12. This burden is based on sections 107 -109 of the evidence Act.it states as follows: -107. (1)Whoever desires any court to give judgment as to any legal right or liability dependent on the existence of facts which he asserts must prove that those facts exist.(2)When a person is bound to prove the existence of any fact it is said that the burden of proof lies on that person.108. The burden of proof in a suit or proceeding lies on that person who would fail if no evidence at all were given on either side.109. The burden of proof as to any particular fact lies on the person who wishes the court to believe in its existence, unless it is provided by any law that the proof of that fact shall lie on any particular person
13. It cannot be discharged without a specific contract to prove existence of the contract for supply at the specific price. In any case, a party to a contract must resile the whole of it or live with the consequences. In the case of Swalleh C. Kariuki & another v Viloet Owiso Okuyu [2021] eKLR, the court, Justice Luka Kimaru, as then he was, stated as doth; -“In regard to special damages the law is quite clear on the head of damages called special damages. Special Damages must be both pleaded and proved, before they can be awarded by the Court. Suffice it to quote from the decision of the Court of Appeal in Hahn V. Singh, Civil Appeal No. 42 of 1983 [1985] KLR 716, at P. 717, and 721 where the Learned Judges of Appeal - Kneller, Nyarangi JJA, and Chesoni Ag. J.A. - held:“Special damages must not only be specifically claimed (pleaded) but also strictly proved…. for they are not the direct natural or probable consequence of the act complained of and may not be inferred from the act. The degree of certainty and particularity of proof required depends on the circumstances and nature of the acts themselves.”
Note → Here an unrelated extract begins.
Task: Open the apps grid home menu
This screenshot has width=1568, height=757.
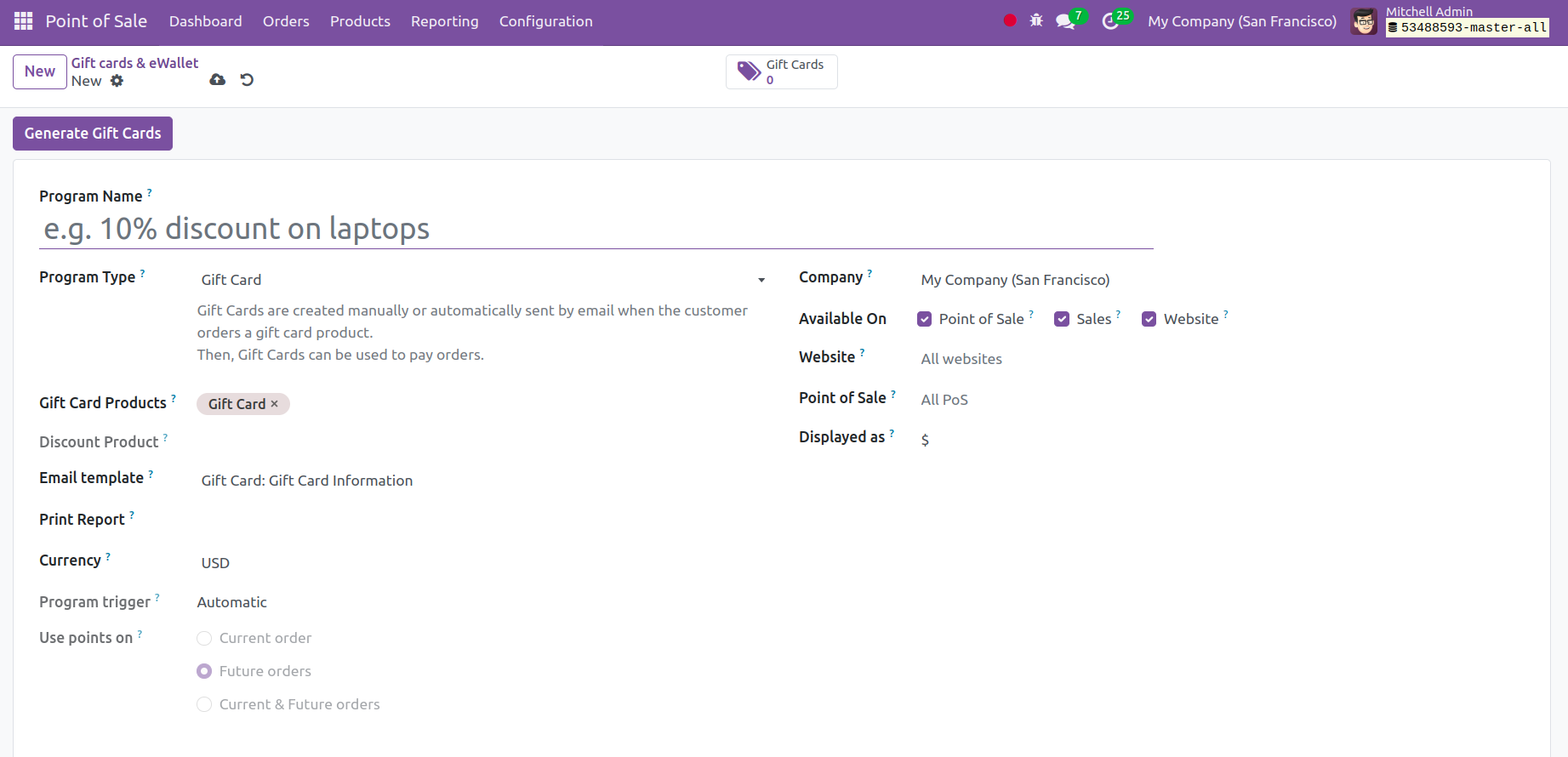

14. It is sad that after a well analyzed judgment the Appellant chose to appeal. The Appellant cannot without proving fraud, take part of the contract and leave the other part out. A claim for Ksh. 36,000/= was snowballed into a vicious war. It is a waste of judicial time. The agreements in situ do not support the postulations by the Appellant.
15. The good Scripture calls upon those with cases to seek to reconcile first before they are brought before the magistrate. Now they are before me.
13. I find no merit in the appeal. Accordingly, the appeal is dismissed with costs. The Supreme Court set forth guiding principles applicable in the exercise of that discretion in the case of Jasbir Singh Rai & 3 others v. Tarlochan Singh Rai & 4 others, SC Petition No. 4 of 2012; [2014] eKLR, as follows: -“(18)It emerges that the award of costs would normally be guided by the principle that “costs follow the event”: the effect being that the party who calls forth the event by instituting suit, will bear the costs if the suit fails; but if this party shows legitimate occasion, by successful suit, then the defendant or respondent will bear the costs. However, the vital factor in setting the preference is the judiciously-exercised discretion of the Court, accommodating the special circumstances of the case, while being guided by ends of justice. The claims of the public interest will be a relevant factor, in the exercise of such discretion, as will also be the motivations and conduct of the parties, before, during, and subsequent to the actual process of litigation…. Although there is eminent good sense in the basic rule of costs– that costs follow the event – it is not an invariable rule and, indeed, the ultimate factor on award or non-award of costs is the judicial discretion. It follows, therefore, that costs do not, in law, constitute an unchanging consequence of legal proceedings – a position well illustrated by the considered opinions of this Court in other cases.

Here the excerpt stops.